Houthi rebel fire kills 31 civilians in Yemen's Aden
Houthi rebels and their allies attacked Aden's Mansoura district with 15 Katyusha rockets from their positions in the Dar Saad neighbourhood, killing 31 civilians.
The rocket fire began before dawn when the streets were busy ahead of the daytime fast observed by Muslims during the holy month of Ramadan, a spokesman for local resistance forces, Ali al-Ahmadi, said.
A fresh salvo of rockets later in the morning hit mourners burying some of the dead from the earlier fire, the spokesman and witnesses said.
"Many of the wounded are in serious condition," a medical source told AFP.
Aden was the last refuge of President Abd-Rabbo Mansour Hadi before he fled into exile in neighbouring Saudi Arabia in March, and locals, many of whom support the secession of southern Yemen, have been battling to defend it against the rebels with the support of Saudi-led air strikes.
The Houthis, along with allied Yemeni army forces loyal to ex-president Ali Abdullah Saleh, have taken most of Aden, and are pushing to take the remaining areas outside of their control.
In Taiz, some 1,200 inmates fled a prison in Yemen on Tuesday after guards deserted their posts amid fierce fighting between Houthi-Saleh forces and their opponents, officials said.
A security official said the jailbreak in the southwestern city came after its main prison was caught in the crossfire.
It was the third major jailbreak since the Saudi-led air campaign began on March 26. The Houthis seized the capital, Sanaa, last September and control much of the country's north.
Some 300 inmates, including a top militant leader, were freed from a prison in Mukalla after al-Qaida militants captured the southern port city in April. The Houthis also allegedly freed inmates from a prison in the southwestern city of Dhale.
Saudi-led airstrikes meanwhile targeted convoys carrying militiamen sent to reinforce the Houthis and allied forces in the eastern province of Marib, where the rebels are battling Sunni tribesmen, officials said.
They said Saudi-led warplanes also bombed the northern provinces of Sadah, al-Jawf and Amran, along with weapon depots and armored vehicles in a rebel-controlled police camp in the central Bayda province.
The officials spoke on condition of anonymity because they were not authorized to speak to the press.
The airstrikes and ground fighting have killed more than 1,000 people and displaced more than a million amid severe shortages of water, food, fuel and medical supplies.
On Tuesday, Human Rights Watch said airstrikes between April 6 and May 11 in the northern city of Sadah, a Houthi stronghold, killed 59 people, including 35 children.
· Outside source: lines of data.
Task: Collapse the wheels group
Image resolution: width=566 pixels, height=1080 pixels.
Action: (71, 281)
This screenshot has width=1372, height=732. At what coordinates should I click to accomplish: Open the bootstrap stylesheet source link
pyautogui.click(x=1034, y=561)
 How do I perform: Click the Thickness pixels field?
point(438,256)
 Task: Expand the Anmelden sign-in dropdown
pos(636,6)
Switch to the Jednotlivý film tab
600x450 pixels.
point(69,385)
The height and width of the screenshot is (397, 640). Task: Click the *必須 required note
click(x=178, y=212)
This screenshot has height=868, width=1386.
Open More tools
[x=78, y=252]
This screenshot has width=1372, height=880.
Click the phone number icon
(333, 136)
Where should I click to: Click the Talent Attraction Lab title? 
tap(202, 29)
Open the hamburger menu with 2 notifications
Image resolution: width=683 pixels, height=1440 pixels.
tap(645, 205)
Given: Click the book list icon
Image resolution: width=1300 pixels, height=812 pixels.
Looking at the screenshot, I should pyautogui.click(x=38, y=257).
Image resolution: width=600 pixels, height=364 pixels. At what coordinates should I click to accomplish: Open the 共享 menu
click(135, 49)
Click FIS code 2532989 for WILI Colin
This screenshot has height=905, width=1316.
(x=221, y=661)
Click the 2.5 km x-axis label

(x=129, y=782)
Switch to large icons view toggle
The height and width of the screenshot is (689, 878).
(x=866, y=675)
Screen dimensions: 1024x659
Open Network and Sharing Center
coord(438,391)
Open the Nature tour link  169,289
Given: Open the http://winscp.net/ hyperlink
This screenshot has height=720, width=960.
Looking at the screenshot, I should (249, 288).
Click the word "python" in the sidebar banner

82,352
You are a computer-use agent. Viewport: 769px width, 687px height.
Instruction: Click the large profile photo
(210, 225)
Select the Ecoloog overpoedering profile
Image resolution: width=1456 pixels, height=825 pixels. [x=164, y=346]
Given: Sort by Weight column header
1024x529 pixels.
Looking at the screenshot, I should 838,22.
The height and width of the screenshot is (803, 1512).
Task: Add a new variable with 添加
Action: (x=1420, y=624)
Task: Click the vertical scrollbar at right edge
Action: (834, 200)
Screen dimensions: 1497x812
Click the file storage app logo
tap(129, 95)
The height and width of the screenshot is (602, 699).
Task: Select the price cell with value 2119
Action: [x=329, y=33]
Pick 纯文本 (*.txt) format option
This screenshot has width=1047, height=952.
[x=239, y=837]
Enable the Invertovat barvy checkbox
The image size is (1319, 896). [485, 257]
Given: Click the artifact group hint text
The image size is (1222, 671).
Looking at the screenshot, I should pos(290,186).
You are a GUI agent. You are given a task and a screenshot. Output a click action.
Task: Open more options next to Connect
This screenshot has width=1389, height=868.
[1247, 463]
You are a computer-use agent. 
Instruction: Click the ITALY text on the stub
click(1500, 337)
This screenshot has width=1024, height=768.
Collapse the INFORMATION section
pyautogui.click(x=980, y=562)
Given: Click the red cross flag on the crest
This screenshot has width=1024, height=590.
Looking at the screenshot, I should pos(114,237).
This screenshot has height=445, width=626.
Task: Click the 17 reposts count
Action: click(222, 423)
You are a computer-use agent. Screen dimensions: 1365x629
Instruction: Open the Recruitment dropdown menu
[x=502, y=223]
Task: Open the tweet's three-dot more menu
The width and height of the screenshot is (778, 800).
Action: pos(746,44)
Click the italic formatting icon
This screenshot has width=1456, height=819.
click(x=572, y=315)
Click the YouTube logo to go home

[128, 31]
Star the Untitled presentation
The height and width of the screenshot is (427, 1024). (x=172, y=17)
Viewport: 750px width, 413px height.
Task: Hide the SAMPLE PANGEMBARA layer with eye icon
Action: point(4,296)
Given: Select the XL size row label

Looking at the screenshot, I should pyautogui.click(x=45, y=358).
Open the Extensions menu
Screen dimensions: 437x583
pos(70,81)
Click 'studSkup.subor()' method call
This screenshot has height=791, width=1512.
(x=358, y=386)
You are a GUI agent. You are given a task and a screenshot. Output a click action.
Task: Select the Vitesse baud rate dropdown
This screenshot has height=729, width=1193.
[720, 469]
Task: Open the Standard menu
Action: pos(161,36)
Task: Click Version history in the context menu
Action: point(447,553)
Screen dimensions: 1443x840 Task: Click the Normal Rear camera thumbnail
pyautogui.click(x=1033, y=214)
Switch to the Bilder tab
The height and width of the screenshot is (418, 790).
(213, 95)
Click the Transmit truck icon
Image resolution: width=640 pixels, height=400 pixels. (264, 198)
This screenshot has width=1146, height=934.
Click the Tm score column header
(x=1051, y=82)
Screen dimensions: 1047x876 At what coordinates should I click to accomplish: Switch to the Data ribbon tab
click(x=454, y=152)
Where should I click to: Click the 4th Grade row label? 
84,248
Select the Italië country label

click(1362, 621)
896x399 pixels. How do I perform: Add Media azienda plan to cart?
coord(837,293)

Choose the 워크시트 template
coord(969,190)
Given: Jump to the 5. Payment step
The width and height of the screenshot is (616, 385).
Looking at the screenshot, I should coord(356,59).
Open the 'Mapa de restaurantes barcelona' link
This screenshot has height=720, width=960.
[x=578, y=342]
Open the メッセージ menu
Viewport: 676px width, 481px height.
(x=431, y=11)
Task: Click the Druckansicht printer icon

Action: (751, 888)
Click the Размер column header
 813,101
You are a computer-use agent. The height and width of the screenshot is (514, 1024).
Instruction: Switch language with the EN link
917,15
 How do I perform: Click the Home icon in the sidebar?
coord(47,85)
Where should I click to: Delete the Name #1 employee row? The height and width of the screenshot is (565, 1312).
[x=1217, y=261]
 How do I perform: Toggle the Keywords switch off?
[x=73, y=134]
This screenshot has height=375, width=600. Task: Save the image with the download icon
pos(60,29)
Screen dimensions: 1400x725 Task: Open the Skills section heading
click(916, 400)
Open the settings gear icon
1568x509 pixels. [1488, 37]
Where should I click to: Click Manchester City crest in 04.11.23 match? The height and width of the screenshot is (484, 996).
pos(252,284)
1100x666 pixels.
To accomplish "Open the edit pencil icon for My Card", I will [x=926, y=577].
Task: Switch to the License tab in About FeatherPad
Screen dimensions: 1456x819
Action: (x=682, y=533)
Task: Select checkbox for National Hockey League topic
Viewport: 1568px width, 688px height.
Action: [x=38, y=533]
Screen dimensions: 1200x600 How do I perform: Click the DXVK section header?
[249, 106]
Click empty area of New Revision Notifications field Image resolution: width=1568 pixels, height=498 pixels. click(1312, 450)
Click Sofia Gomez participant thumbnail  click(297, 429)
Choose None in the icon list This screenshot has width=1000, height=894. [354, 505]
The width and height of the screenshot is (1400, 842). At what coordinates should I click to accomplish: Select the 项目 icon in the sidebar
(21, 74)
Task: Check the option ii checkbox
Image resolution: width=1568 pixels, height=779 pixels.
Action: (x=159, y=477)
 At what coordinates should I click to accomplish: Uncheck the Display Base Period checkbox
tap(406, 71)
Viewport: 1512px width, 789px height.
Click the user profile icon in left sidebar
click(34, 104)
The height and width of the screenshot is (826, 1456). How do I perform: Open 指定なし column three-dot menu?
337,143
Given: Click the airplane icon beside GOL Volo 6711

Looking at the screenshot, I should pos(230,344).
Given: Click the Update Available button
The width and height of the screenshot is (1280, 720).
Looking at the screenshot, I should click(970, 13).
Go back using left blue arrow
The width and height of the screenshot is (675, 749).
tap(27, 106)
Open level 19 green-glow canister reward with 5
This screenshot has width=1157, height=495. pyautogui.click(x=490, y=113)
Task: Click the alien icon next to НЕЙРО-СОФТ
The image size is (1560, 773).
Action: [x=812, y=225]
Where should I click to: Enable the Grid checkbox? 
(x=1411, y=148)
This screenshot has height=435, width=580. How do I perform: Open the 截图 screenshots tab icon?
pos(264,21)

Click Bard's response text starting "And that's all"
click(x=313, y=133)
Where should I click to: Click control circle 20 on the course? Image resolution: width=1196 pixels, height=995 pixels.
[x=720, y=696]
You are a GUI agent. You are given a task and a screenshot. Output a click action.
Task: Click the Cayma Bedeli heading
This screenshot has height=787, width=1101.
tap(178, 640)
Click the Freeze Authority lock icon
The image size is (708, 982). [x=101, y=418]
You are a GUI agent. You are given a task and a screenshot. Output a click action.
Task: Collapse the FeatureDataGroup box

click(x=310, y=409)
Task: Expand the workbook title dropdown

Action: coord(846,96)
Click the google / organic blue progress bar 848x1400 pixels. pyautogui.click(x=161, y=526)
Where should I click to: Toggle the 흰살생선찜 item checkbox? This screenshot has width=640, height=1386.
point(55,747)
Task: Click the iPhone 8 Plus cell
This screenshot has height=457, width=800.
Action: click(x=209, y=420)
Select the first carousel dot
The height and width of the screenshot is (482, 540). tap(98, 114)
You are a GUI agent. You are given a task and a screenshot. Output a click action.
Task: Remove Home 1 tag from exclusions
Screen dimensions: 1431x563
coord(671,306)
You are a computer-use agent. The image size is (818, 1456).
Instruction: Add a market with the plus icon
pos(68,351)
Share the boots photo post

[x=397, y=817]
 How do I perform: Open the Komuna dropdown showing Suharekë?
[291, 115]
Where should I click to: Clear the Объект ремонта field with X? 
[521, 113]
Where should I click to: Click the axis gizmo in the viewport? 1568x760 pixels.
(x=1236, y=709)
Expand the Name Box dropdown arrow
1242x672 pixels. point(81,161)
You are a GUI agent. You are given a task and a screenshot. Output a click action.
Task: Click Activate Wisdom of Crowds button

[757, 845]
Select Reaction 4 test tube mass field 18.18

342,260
It said the strikes targeted houses, five markets, a school and a gas station. The U.S.-based Human Rights Watch said it found no evidence any of the sites were being used for military purposes.
"These attacks appear to be serious laws-of-war violations that need to be properly investigated," said Sarah Leah Whitson, the rights group's Middle East and North Africa director.